The world No 53 has a big serve and thumping ground strokes and loves to play his matches at breakneck speed. Murray, however, denied him the power he likes to feed off with clever variations of pace and spin and disrupted the Australian’s rhythm by taking his time between points.

Andy-Murray.jpg
Murray celebrates the victory over Kyrgios in the Australian Open quarter-finals

On the Australian’s serve Murray slowed him down by regularly taking his towel and walking slowly along the baseline. There was even a suspicion that he might have made one or two challenges with the intention of buying time.

After a cool and overcast day it was a chilly 15C as the men entered Rod Laver Arena, but the local crowd immediately tried to raise the temperature with their support for Kyrgios, who was making his first appearance on the main show court.

Murray, who in contrast is an experienced performer on this stage, quickly set about subduing the home crowd. Kyrgios failed to return 14 of Murray’s first 20 serves, while the Scot was soon putting pressure on the Australian. Two missed forehands gave Murray the first break of serve in the sixth game and he served out for the opening set.

Nick-Kyrgios.jpg
Nick Kyrgios appeals a point during his quarter-final defeat to Murray

A stiff breeze made life difficult for both players but Kyrgios picked up his game in the second set. Murray, however, was rarely in trouble on his own serve. Having won his last 18 service points of the set, the Scot won the tie-break 7-5 with a superb winning backhand lob.

In the third set Kyrgios appeared to be suffering with a recurrence of the back trouble which has dogged him of late and Murray broke to lead 4-2. Kyrgios, nevertheless, immediately forced his first break points of the evening and broke back to 4-3, only for Murray to break again after playing some exquisite forehand passing shots.

In the next game a forehand cross-court winner took Murray to match point, which he converted with a forehand winner after two hours and five minutes.

“It was a tricky match,” Murray said afterwards. “It was pretty windy and the conditions were tough for both of us. I tried to start as quickly as possible because I know how dangerous Nick is. I’ve seen his matches and followed him for the last 18 months or so and know exactly what he’s capable of so I wasn’t going to underestimate him at all.”

Kim-Sears.jpg
Kim Sears watches on as her fiancé Andy Murray takes on Nick Kyrgios

Murray added: “He’s a huge hitter of the ball so I tried to keep it out of his strike zone as much as possible, but it was also very windy, so if you can use the slice and keep the ball, it is difficult to control. I played a slightly different style tonight and thankfully it worked.”
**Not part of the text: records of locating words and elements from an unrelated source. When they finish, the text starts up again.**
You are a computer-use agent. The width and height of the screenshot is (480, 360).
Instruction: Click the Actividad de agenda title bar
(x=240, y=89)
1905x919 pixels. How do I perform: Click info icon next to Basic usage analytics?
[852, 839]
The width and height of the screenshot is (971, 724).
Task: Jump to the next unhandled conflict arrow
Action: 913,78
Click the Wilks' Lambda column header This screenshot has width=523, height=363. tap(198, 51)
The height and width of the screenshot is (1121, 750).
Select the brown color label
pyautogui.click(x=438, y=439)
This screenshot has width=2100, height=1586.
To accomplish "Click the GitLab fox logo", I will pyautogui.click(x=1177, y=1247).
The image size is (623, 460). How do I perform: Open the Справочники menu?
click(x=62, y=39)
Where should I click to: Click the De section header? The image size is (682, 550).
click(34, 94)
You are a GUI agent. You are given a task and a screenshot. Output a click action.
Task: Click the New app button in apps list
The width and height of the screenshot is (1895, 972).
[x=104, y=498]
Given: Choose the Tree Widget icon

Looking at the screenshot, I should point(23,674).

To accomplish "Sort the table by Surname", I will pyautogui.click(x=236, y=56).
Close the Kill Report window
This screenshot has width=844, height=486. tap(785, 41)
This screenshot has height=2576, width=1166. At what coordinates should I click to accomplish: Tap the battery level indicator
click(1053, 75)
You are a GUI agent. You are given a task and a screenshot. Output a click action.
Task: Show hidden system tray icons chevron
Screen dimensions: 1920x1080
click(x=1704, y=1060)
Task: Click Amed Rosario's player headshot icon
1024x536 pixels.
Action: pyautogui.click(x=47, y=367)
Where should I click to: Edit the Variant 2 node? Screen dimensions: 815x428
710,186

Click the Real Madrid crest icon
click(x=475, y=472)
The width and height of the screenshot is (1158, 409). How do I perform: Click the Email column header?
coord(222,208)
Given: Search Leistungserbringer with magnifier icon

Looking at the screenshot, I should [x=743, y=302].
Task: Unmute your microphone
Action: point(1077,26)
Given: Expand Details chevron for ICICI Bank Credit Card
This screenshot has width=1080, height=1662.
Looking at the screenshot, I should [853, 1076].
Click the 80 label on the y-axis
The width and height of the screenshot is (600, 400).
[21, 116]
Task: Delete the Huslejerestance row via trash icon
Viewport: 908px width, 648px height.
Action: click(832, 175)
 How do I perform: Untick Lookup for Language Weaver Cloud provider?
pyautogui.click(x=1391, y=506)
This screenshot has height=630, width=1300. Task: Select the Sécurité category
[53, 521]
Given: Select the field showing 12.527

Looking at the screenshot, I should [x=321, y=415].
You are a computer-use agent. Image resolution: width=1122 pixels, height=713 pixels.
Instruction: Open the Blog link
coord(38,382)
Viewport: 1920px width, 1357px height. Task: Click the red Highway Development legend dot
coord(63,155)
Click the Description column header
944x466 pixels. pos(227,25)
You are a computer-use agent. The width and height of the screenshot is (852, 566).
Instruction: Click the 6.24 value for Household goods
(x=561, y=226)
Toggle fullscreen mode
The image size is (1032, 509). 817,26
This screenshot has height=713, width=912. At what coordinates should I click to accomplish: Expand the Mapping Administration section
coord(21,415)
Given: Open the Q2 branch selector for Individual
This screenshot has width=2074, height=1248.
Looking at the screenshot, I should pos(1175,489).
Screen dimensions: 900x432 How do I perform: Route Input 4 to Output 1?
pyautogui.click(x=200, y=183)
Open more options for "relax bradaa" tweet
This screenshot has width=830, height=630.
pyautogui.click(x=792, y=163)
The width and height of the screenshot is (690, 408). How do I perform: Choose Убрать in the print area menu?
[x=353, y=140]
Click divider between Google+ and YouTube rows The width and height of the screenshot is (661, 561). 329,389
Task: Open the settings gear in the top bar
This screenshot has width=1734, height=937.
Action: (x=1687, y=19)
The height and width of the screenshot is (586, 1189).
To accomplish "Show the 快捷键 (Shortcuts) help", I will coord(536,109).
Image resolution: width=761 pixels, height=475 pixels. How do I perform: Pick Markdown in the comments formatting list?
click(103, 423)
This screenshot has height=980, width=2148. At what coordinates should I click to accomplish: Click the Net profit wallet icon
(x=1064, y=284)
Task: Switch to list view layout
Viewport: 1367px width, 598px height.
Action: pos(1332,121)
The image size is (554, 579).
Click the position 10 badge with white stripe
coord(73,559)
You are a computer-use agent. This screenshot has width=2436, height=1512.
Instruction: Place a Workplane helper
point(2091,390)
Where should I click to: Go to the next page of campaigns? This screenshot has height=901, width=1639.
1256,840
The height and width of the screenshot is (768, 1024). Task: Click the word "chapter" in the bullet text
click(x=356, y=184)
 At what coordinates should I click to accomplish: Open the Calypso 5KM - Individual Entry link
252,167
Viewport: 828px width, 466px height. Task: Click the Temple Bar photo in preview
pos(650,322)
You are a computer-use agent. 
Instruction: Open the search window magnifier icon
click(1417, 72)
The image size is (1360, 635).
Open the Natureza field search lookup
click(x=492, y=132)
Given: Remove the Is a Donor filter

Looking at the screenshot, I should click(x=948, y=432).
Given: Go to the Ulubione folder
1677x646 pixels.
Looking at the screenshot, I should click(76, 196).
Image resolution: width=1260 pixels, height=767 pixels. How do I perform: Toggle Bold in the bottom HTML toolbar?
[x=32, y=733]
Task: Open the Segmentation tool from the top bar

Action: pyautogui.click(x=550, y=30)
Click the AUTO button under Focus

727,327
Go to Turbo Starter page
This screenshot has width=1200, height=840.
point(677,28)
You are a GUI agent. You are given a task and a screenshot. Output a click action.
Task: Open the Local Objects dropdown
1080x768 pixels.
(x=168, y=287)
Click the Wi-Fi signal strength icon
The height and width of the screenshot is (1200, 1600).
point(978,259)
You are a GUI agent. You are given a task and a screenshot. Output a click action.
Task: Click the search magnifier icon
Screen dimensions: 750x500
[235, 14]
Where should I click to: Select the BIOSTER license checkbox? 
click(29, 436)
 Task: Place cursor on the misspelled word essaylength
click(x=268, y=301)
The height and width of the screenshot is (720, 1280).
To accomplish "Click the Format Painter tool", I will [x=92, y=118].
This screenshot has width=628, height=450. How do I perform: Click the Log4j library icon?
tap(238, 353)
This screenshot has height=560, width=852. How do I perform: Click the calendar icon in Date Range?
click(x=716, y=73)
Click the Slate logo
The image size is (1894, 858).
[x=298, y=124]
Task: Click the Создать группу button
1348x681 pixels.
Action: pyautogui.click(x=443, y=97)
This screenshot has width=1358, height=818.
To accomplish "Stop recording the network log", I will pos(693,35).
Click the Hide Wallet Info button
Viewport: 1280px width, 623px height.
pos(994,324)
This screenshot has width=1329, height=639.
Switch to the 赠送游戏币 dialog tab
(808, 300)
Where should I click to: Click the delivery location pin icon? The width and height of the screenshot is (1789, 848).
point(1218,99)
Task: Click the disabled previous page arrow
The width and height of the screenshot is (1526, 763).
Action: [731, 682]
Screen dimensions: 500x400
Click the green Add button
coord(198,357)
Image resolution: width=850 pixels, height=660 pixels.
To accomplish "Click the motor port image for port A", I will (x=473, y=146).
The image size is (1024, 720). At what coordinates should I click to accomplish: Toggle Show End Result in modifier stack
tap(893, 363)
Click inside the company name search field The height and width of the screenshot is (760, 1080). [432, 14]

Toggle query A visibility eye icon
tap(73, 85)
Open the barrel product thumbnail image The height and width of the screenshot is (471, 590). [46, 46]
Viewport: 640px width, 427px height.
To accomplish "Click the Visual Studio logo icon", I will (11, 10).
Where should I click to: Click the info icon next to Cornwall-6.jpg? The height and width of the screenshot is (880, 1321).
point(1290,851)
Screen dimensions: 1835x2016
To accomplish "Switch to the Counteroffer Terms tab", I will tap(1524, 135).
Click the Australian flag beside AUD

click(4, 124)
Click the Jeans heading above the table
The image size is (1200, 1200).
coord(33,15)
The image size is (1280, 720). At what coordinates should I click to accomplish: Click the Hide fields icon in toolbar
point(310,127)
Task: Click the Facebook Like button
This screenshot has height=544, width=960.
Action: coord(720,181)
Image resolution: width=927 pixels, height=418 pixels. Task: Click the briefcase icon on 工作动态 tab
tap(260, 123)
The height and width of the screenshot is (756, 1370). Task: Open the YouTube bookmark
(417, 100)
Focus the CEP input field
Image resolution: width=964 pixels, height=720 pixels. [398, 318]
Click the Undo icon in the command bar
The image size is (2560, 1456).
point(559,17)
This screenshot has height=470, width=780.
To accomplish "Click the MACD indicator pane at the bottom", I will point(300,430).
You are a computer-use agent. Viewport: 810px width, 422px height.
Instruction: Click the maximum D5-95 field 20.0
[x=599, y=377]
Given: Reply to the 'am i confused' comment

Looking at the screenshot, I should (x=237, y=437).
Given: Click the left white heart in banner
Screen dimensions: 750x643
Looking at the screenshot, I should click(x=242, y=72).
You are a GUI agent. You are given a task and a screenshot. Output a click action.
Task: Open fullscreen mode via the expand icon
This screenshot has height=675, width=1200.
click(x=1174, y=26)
The Scot was asked about Kyrgios’ future. “I think the first thing to say is try not to put too much pressure on him,” he said. “I also think that he needs to be allowed to mature and develop. He’s going to make some mistakes, obviously. He’s young and growing up in the spotlight isn’t easy. He’s doing a great job so far and he’s going to continue to learn and keep getting better.”